Já Ricardo Sánchez Angel, professor da Universidade Nacional, escreveu em 5 de maio: “Todos e cada um, a maioria jovens, afirmaram a sua dignidade e têm a solidariedade dos adultos em suas famílias, que também vão às marchas. ‘Só a luta nos fará livres e felizes’ é a convicção de uma juventude que carece de futuro, sem oportunidades, sem educação de qualidade e gratuita para todos, sem saúde garantida. Apanhada, sem saída, no desastre da civilização capitalista.”

A luta continua e exige solidariedade
Em Cali, segunda cidade do país, delegados dos “pontos de concentração e bloqueios do Paro Nacional” reuniram-se em assembleia em 6 de maio na Universidade del Valle. Após constatar que “não existe uma direção unificada do ‘paro’”, decidiu-se, dentre outros pontos: “denunciar a campanha de desinformação contra as causas e atores do paro nacional, que a ditadura Uribe-duquista e a cúpula militar atribuem a frentes de guerrilha, a vândalos e bandos criminosos (…); convocar assembleias populares em todos os pontos de concentração e bloqueios que culminem numa grande assembleia municipal que construa um roteiro unitário, programático e democrático.”

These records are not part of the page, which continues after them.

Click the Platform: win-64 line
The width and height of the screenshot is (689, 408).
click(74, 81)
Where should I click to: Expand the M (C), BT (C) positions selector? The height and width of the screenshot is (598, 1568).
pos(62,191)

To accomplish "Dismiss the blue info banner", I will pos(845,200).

Em 9 de maio o Comitê Nacional do “Paro” (CNP) reuniu-se na capital, Bogotá, com delegados dos comités regionais e decidiu convocar uma nova mobilização nacional em 12 de maio “para rechaçar a militarização, mortos, presos e desaparecidos pela violência policial e exigir garantias do governo para o desenvolvimento de nossa luta e um processo de negociação das reivindicações dos setores mobilizados”. Também se decidiu “assembleias populares, sindicais e de grêmios para informar, ajudar a dirigir e fortalecer o ‘paro’ nacional”.

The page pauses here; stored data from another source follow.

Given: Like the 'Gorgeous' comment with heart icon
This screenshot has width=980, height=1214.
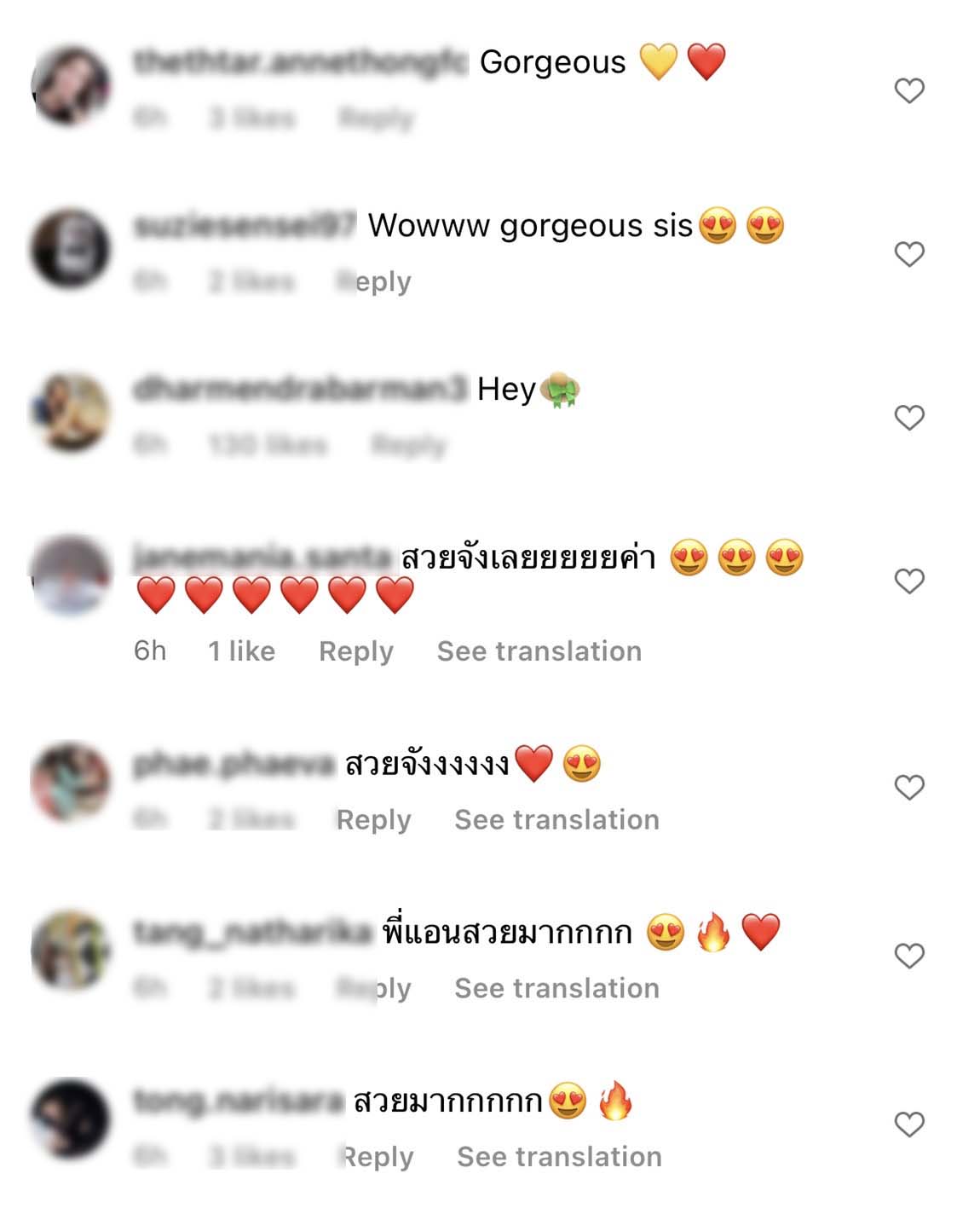Looking at the screenshot, I should [x=909, y=90].
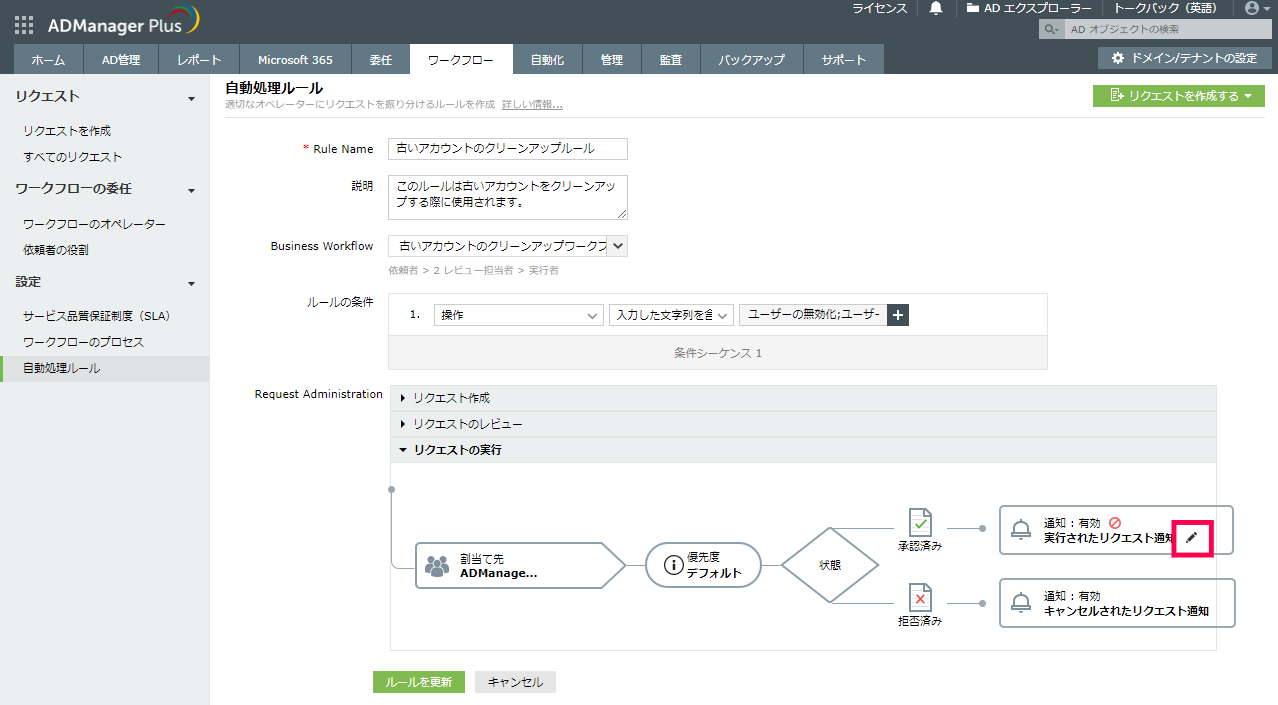Click the priority info icon
1278x705 pixels.
pyautogui.click(x=673, y=566)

Em 10 de maio, o governo recebeu, sem que a mobilização fosse interrompida, uma delegação do CNP. Nada de concreto saiu dessa reunião, a não ser a tardia declaração de que o governo estaria disposto à negociação. No dia 11, Duque viajou a Cali onde, no domingo 9 de maio, a polícia protegeu civis armados que atiraram sobre indígenas que bloqueavam ruas em bairros ricos da cidade.

Toda a solidariedade à luta do povo colombiano, exigindo o respeito ao direito de manifestação e o fim da repressão. Atos e manifestações nesse sentido já vêm sendo feitos em vários países e devem intensificar-se, pois a luta do povo colombiano é a de todos nós.